So, I'd be interested as well. Any specifics (era, level, theme, etc)?

Bye
Thanee


----------



## DralonXitz (Jun 21, 2004)

Ferrix said:
			
		

> what type of game are you thinking about, i might be interested




Well I plan on getting the players input as well, but I have a basic backdrop here, which is to be modified with feedback:

Star Wars Campaign 

The Galaxy is at war with itself.  On one side is the mighty Galactic Empire, ruthless and never ending in it’s might, lead by the dark and mysterious Emporer.  On the other side is the fair Rebel Alliance, a group of organized soldiers united against the tyranny of the Empire and devoted to restoring the galaxy to it’s former, democratic self.

Far away from the never ending trammel and hustle of Coruscant, the galactic hub of government, trade, and glamour, is the quiet planet of Clak’Dor VII.  Known primarily as a stop on the Rimma Trade Route, it is a place where the Empire takes little interest.  But the dense farmlands and hills hide a darker power than is revealed, a secret organization of Bounty Hunter’s known as the Silent Trinity.  Their origin, like almost all aspects of their members, is completely unknown.  The one thing that is agreed upon though by those who know of them is that they are among the most ruthless, and invisible killers available for hire.  

 Formed by a small group of Mandalorian Soldier’s after the Mandalorian Wars over 4,000 years ago, they have sworn themselves to protecting the sacred traditions passed down by their ancestors, Strength, Honor, and most importantly, Loyalty to the Clan.  They take on Bounties in the hope that one day, with enough amassed Arms and ships, they will be able to reestablish the ancient state of Mandalore once more on Clak’dor VII.

After 4,000 years of murder and secrecy, they are finally nearing their goal.  Just one Bounty stands in their way, just one Murder.  Assigned to their top Hunter, a mysterious force has hired him to execute the fair Mon Mothma, and deal a critical wound to the Rebel Alliance forever…

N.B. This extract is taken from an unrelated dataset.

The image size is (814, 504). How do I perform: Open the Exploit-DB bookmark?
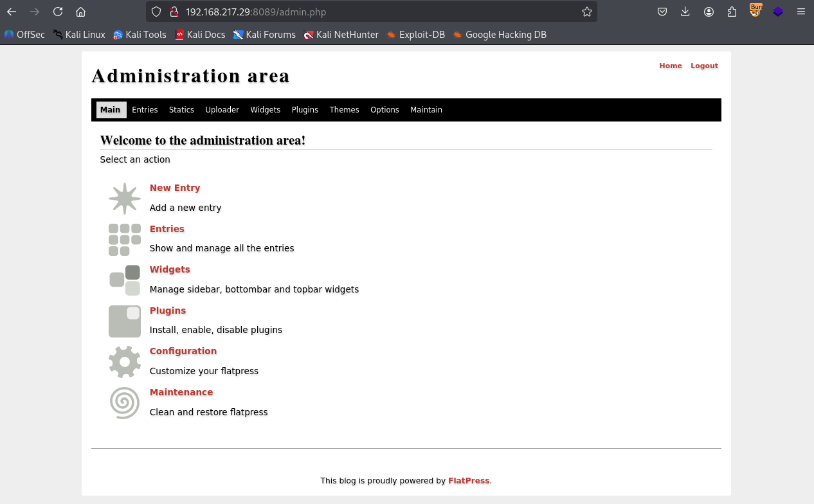416,35
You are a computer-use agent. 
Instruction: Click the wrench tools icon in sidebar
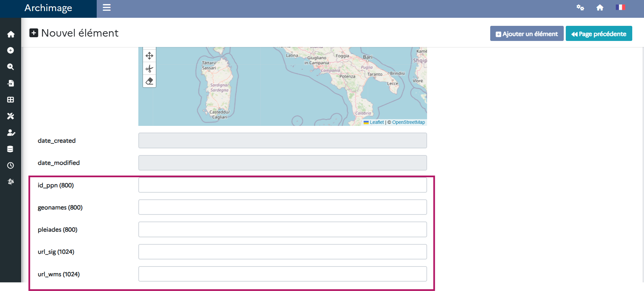pos(11,116)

Theme would be ex rebel soldiers, kicked out for extremely violent methods(I.E. executing civilians, mass building damage, fighting with rebels) who get word of the Assassination and track down the Hunter over multiple planets, in the hope of redeeming themselves to the Rebels.  Level would be 6ish, as enemies would range from Mandalorian Bounty Hunter's to Attack Droids and High Level Stormtrooper raids on Rebel establishments.


----------



## Festy_Dog (Jun 21, 2004)

This sounds good. 

I've got a Trandoshan scout/soldier in mind, if that sounds alright.


----------



## caixa (Jun 21, 2004)

I'd be interested as well, though unsure what I'd play right now.

Peterson


----------



## Thanee (Jun 21, 2004)

So, we would be trying to stop that assassination from happening?

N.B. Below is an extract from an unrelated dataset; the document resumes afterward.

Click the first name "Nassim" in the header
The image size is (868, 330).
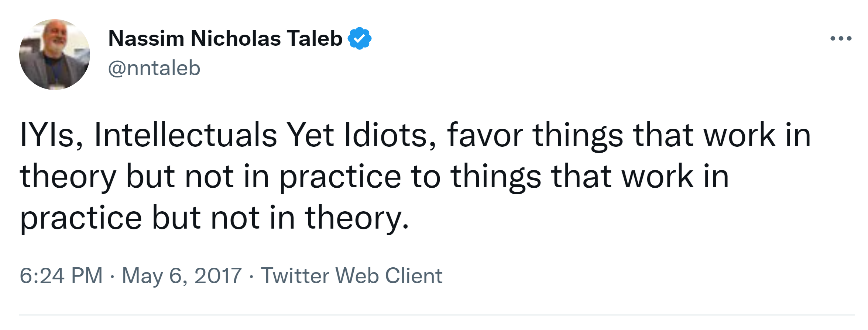click(146, 38)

That doesn't sound like an easy task. 

Is it possible to play a freelancer (not formerly associated with the rebels), as that is what my existing character is.

It would certainly be easy to fit her in, as she could be interested in joining with the rebels and that seems like a good way to prove herself worthy. 

I suppose that would be the era of the original movies then?

Bye
Thanee


----------



## DralonXitz (Jun 21, 2004)

Thanee said:
			
		

> So, we would be trying to stop that assassination from happening?
> 
> That doesn't sound like an easy task.
> 
> ...




Very good, so players are 

Thanee
Wizardneedsfood
festy_dog
caixa

Yes THanee, would fit you in as a Freelancer, possibly meet the heroes at a bar on Clak'Dor VII on something of the sort.  As for classes, here is rules:

Maximum Charecter Level of 6
Basic should  be Soldier, but anything after that is ok I.E. Scout/Soldier, Soldier/Tech Specialist etc.(No Force Users)


----------



## wizardneedsfood (Jun 21, 2004)

Just a few quick questions.

What method are we using to determine attributes?

I may of missed this when I was flipping through the book last night, but in case it isn't there, how many credits should a 6th level character have?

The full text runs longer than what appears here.